Corriere della Sera, 17 aprile 2022
Stati Uniti, più trivelle contro la crisi
La guerra in Ucraina spinge Joe Biden ad accantonare una delle sue promesse elettorali: «Basta con le trivelle nelle terre di proprietà federale». Ora la Casa Bianca deve fronteggiare una possibile e imprevista crisi energetica. Serve più petrolio, più gas. Domani, lunedì 18 aprile, l’Amministrazione metterà all’asta le licenze per le esplorazioni petrolifere in 144 mila acri, pari a circa 586 chilometri quadrati di territorio federale, distribuiti tra nove Stati.

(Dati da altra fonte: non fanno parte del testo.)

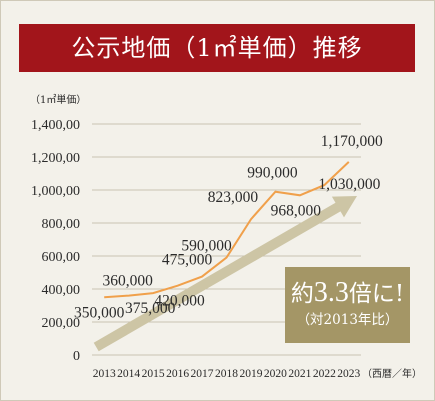 This screenshot has height=401, width=435. What do you see at coordinates (217, 48) in the screenshot?
I see `chart-title: 公示地価（1㎡単価）推移` at bounding box center [217, 48].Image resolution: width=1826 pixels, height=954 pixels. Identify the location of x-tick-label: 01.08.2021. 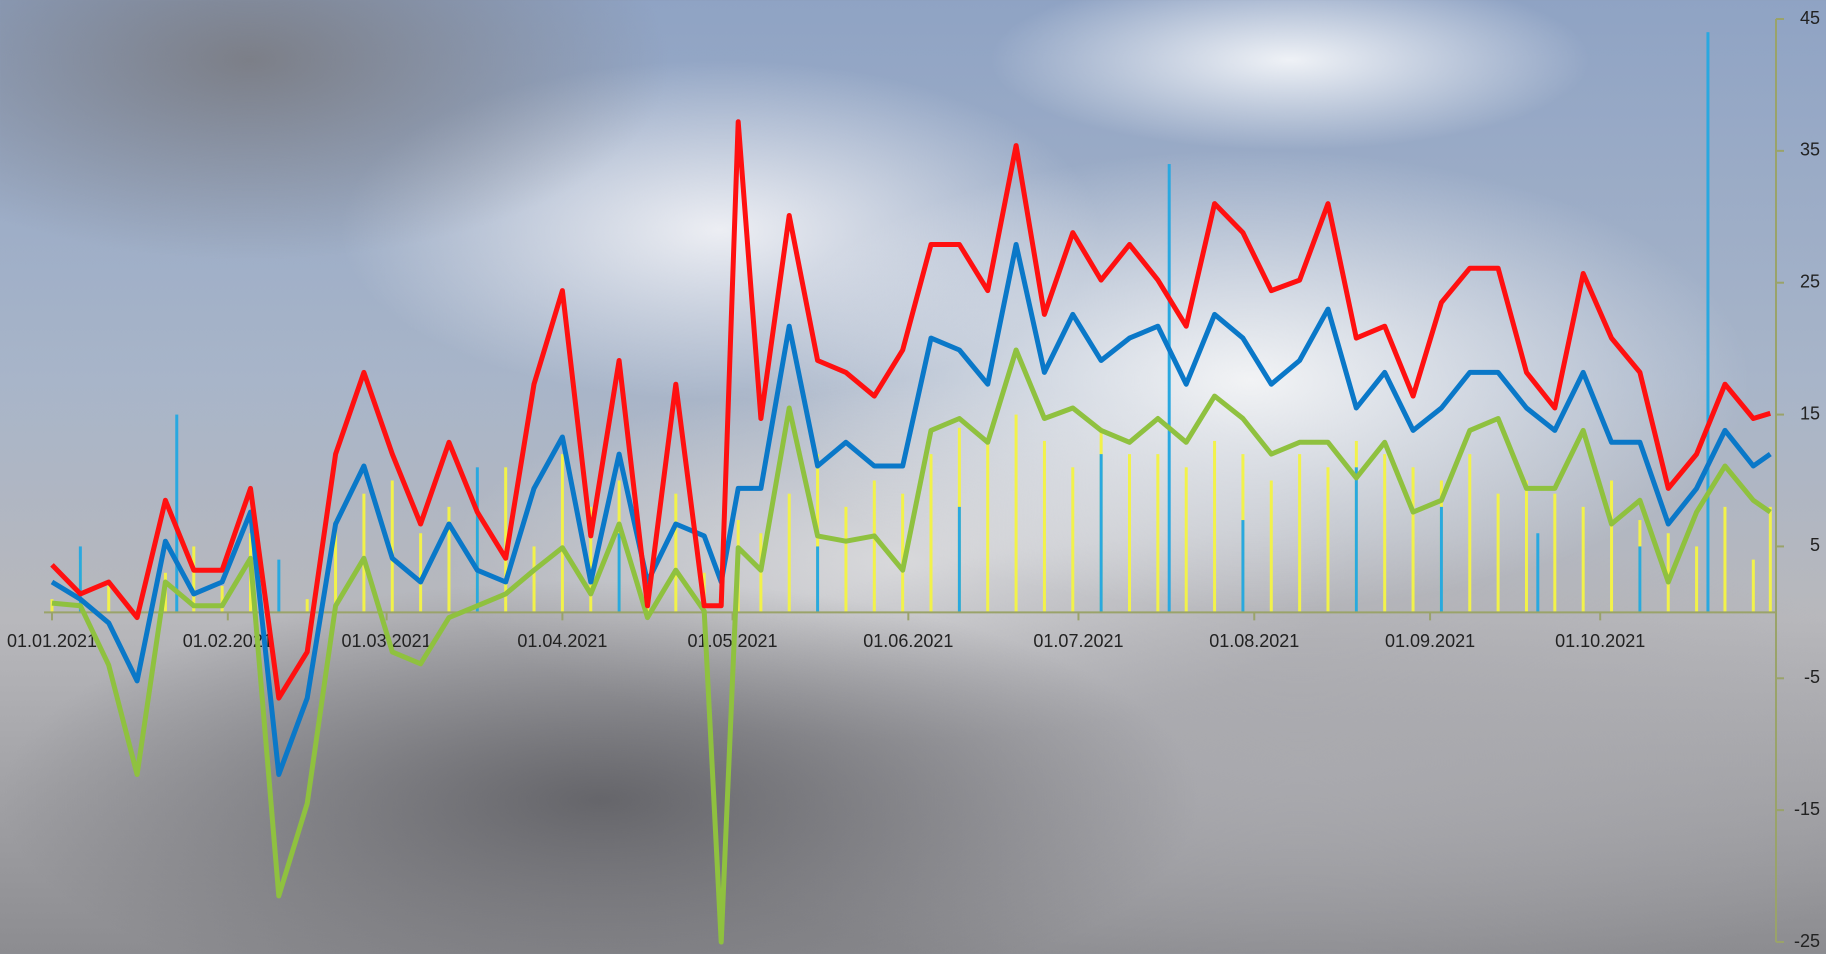
(1254, 641).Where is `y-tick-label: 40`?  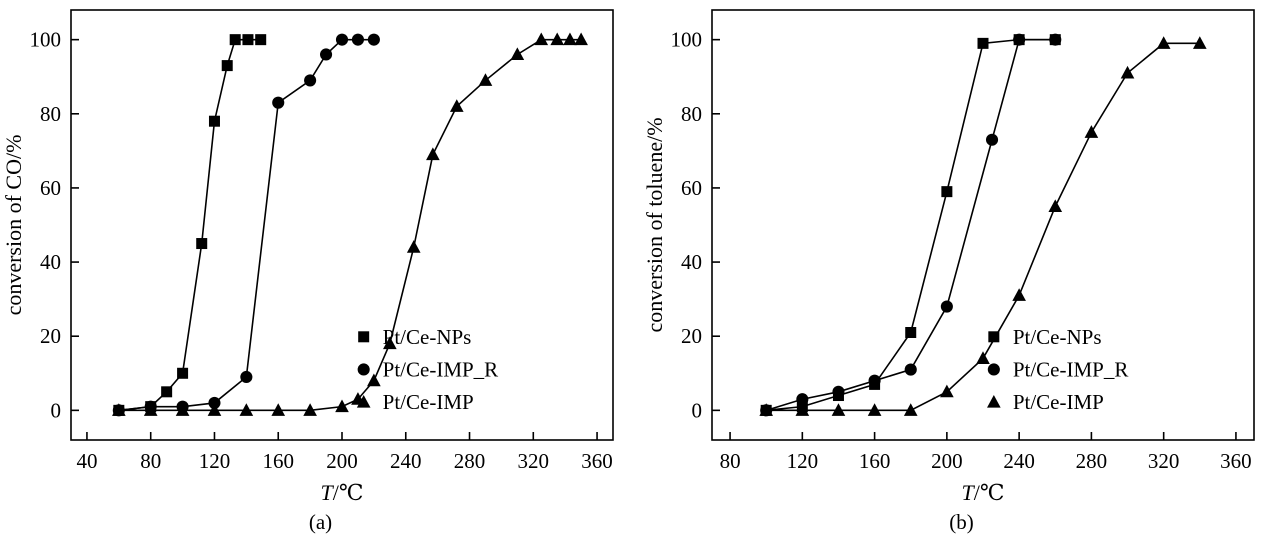 y-tick-label: 40 is located at coordinates (692, 262).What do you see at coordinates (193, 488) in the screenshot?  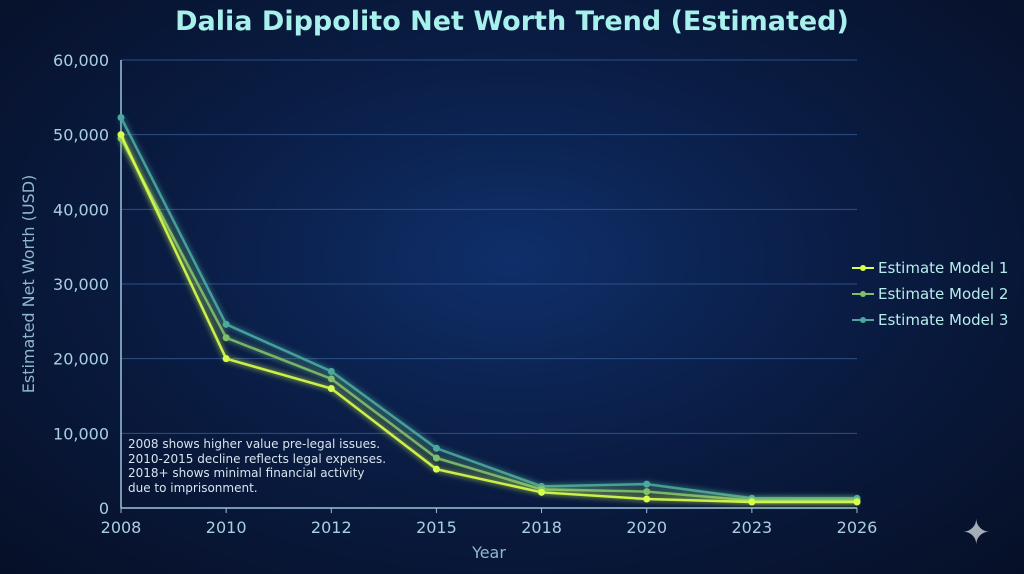 I see `annotation-line: due to imprisonment.` at bounding box center [193, 488].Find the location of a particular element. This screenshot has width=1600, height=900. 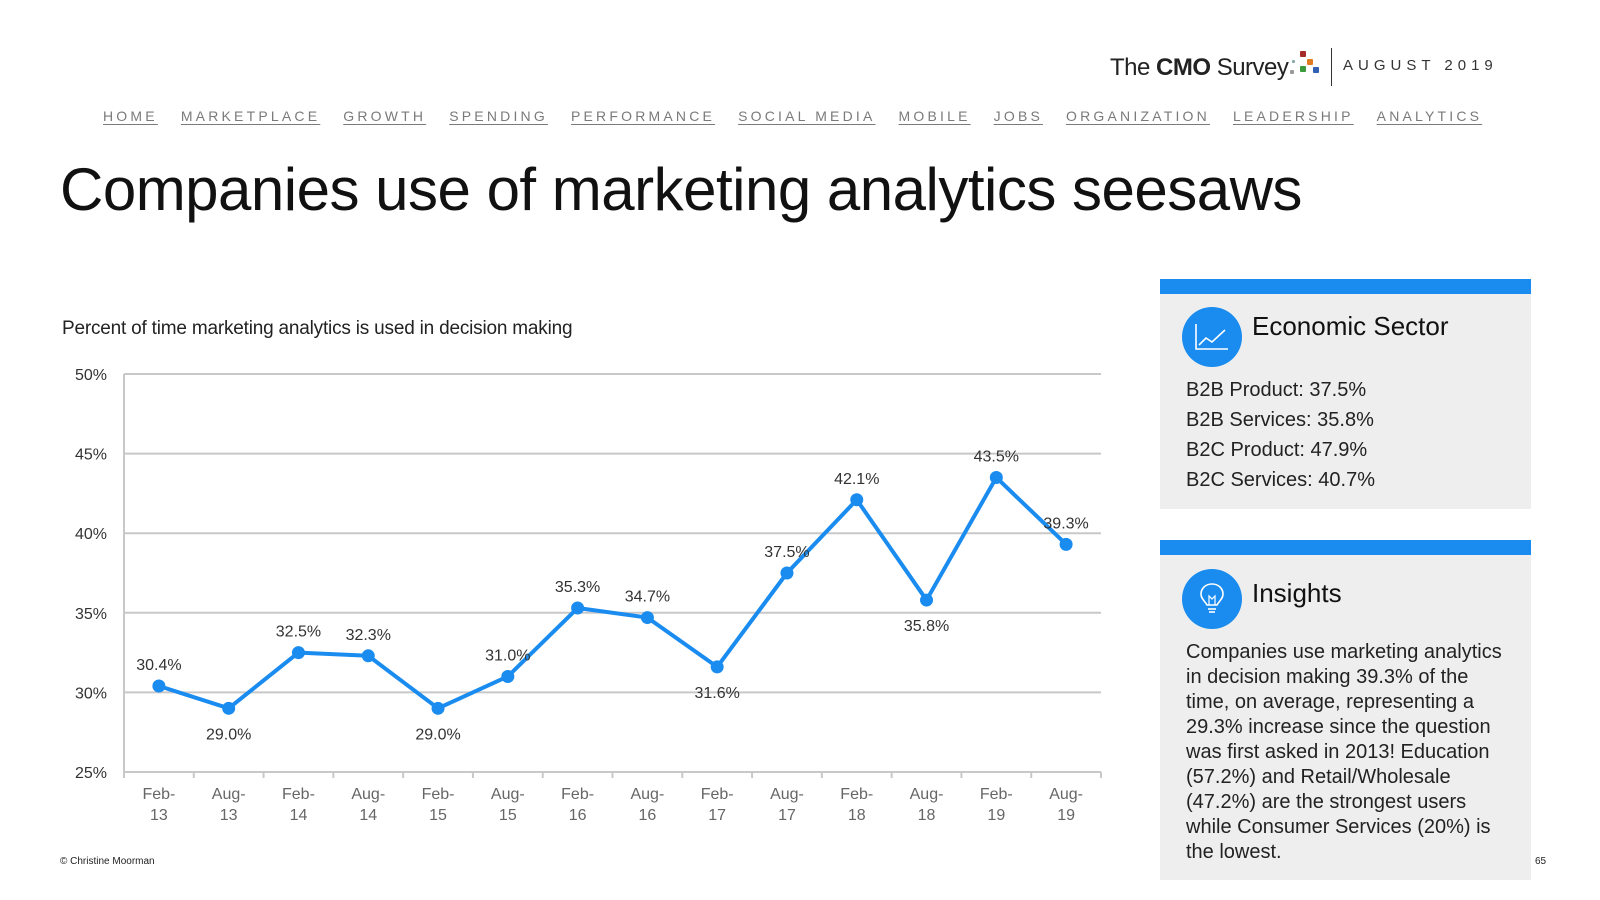

nav-leadership: LEADERSHIP is located at coordinates (1293, 116).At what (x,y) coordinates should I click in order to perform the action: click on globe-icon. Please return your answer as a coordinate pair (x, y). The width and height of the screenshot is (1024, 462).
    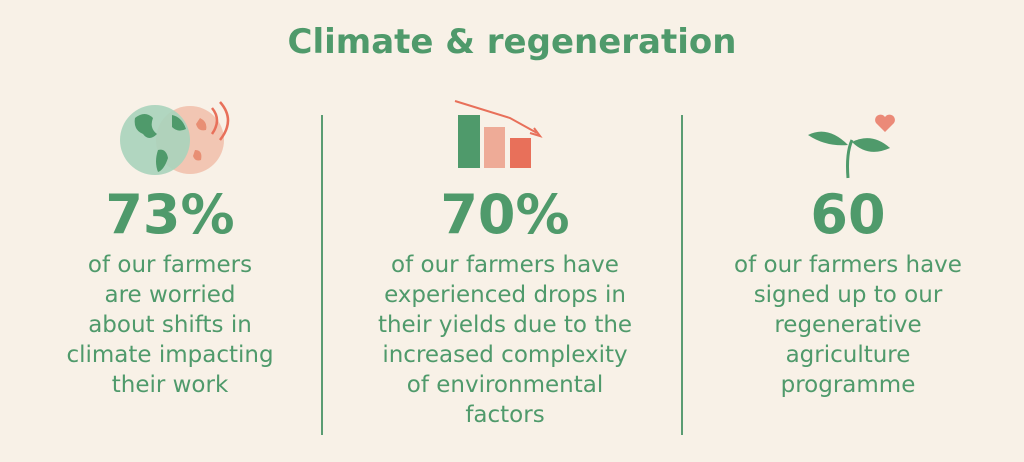
    Looking at the image, I should click on (175, 138). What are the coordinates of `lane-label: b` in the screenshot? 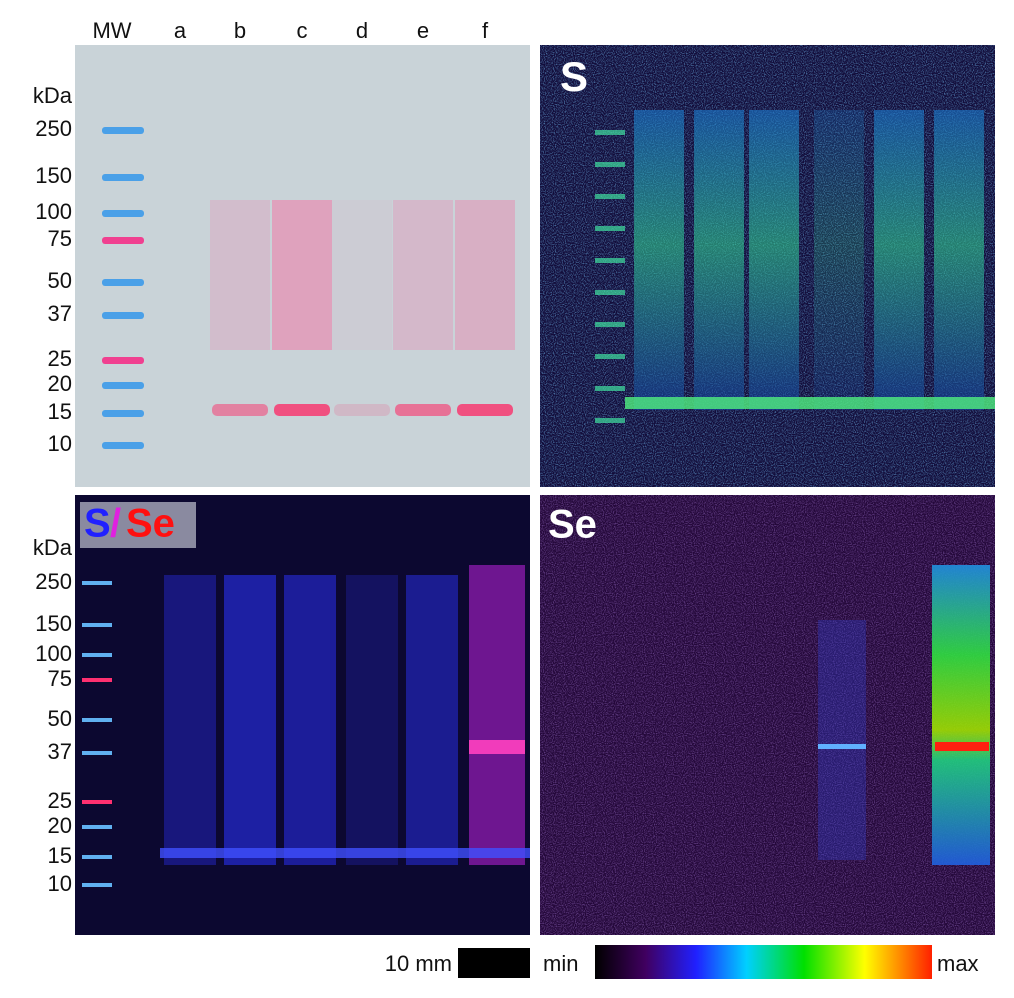 It's located at (240, 30).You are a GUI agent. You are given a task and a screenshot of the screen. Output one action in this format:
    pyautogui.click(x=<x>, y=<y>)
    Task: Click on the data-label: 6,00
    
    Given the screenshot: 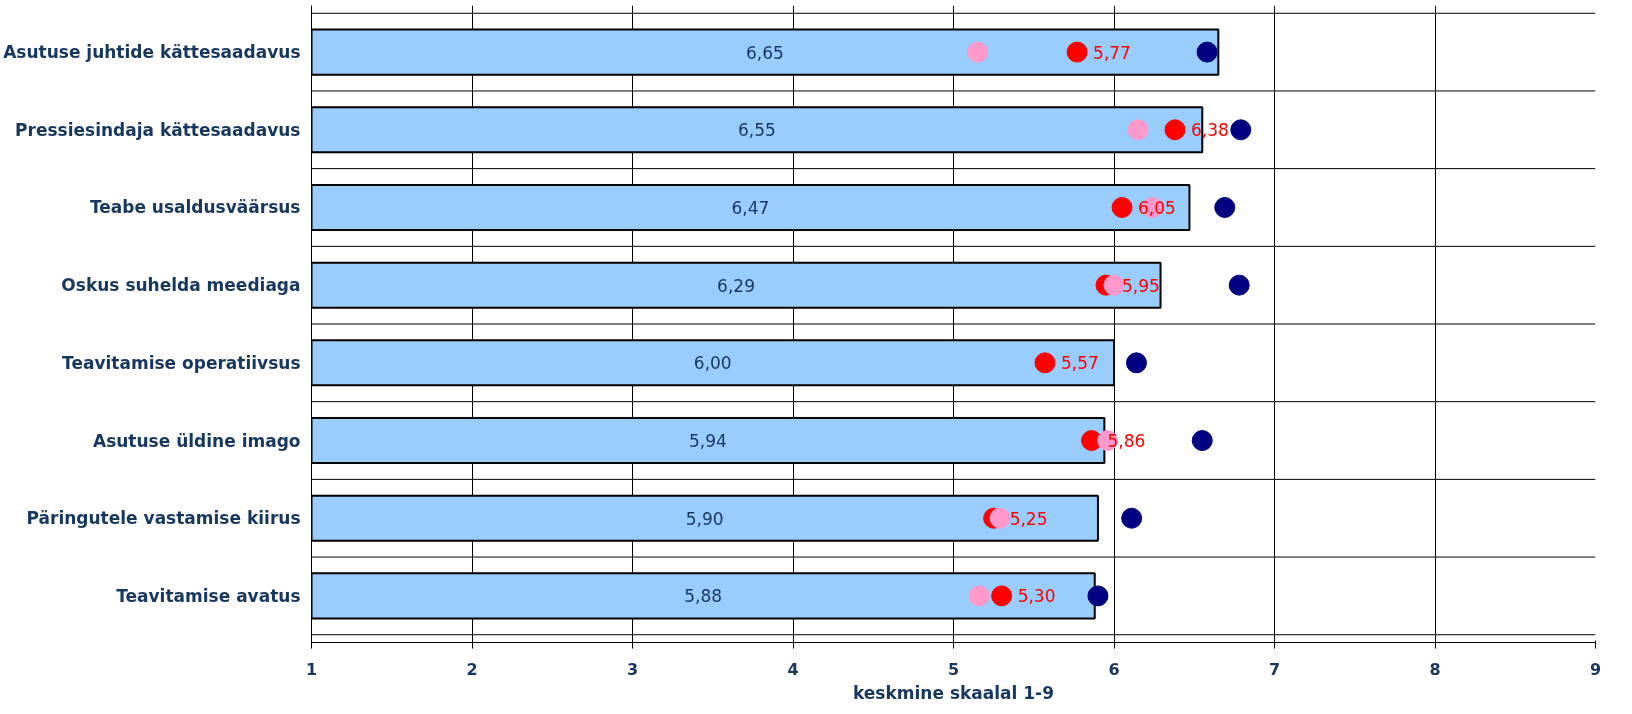 What is the action you would take?
    pyautogui.click(x=712, y=364)
    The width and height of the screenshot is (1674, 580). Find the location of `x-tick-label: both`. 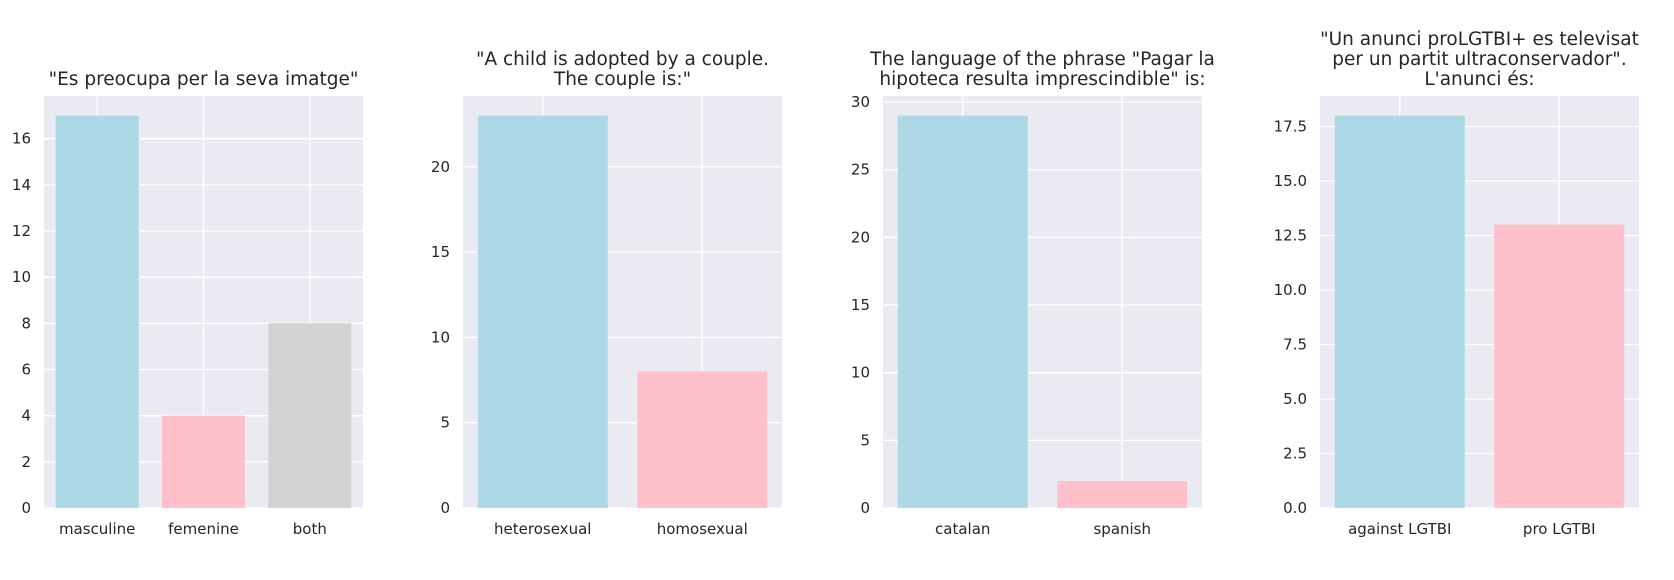

x-tick-label: both is located at coordinates (310, 529).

In un primo momento sembrava che il piano prevedesse un’estensione molto più ampia, intorno ai 3.500- 4 mila chilometri quadrati. Confermato, invece, l’aumento delle «royalties» che le compagnie petrolifere dovranno versare alle casse di Washington. La percentuale era ferma da quasi cento anni al 12,5 %; ora salirà al 18,75%.
Nelle ultime settimane i repubblicani hanno esercitato forti pressioni, perché Biden rilasciasse nuove licenze. Ma ancora l’8 marzo scorso, il presidente aveva respinto pubblicamente la richiesta, facendo notare che le grandi corporation avevano già a disposizione «novemila permessi» per avviare le perforazioni.
Costo e opportunità
Estrarre un barile di petrolio negli Usa costa 70 dollari. Oggi i prezzi giustificano la spesa
In effetti lo scenario è piuttosto intricato. Il 90% della produzione nazionale proviene da campi di proprietà privata. Solo il 10%, dunque, fa capo al governo Usa: sono 24 milioni di acri, oltre 97 mila chilometri quadrati. Negli anni, come ricordato da Biden, Washington ha approvato 9.173 permessi per cercare petrolio e gas. Ma, stando agli ultimi dati di fine 2021, almeno la metà di questo immenso spazio non è stato utilizzato. Per quale motivo? Il più importante chiama in causa i costi. Estrarre un barile di petrolio negli Stati Uniti comporta un esborso di 70 dollari per il produttore. Una soglia decisamente più alta rispetto alle medie internazionali. In Arabia Saudita, giusto per fare un esempio, l’incidenza per barile è pari a 10 dollari.
Dal 2015 al 2021 la quotazione media del petrolio è stata sempre più o meno nettamente inferiore a 70 dollari. Le grandi corporation americane, quindi, non hanno avuto incentivi a investire in altri pozzi. Adesso il prezzo del greggio si aggira sui 100 dollari e il quadro delle convenienze economiche potrebbe cambiare, specie se i Paesi europei e quelli asiatici confermeranno anche nei prossimi anni l’impegno a ridurre o eliminare la dipendenza dagli idrocarburi russi. In ogni caso, si stima che bisognerà aspettare almeno un anno prima che le nuove licenze portino a un aumento dell’offerta. I margini dei profitti aziendali saranno erosi dall’aumento delle «royalties», mentre il Tesoro Usa conta di migliorare gli incassi che lo scorso anno sono stati pari a 5,5 miliardi di dollari.
Biden, però, dovrà fronteggiare le proteste degli ambientalisti, rilanciate dalla sinistra del partito democratico. Il presidente americano aveva messo in cima alle priorità il contrasto al «climate change», promuovendo un piano di grandi investimenti, il «Build back better» per favorire anche la riconversione energetica. Non è riuscito a farlo approvare, almeno finora, per l’ostruzionismo di Joe Manchin e Kyrsten Sinema, senatori legati alle lobby dei combustibili fossili. Ora le cose sono cambiate al punto che Biden ha rivendicato: «durante il mio primo anno di presidenza gli Usa hanno prodotto più petrolio rispetto a quanto accaduto nello stesso periodo con il mio predecessore».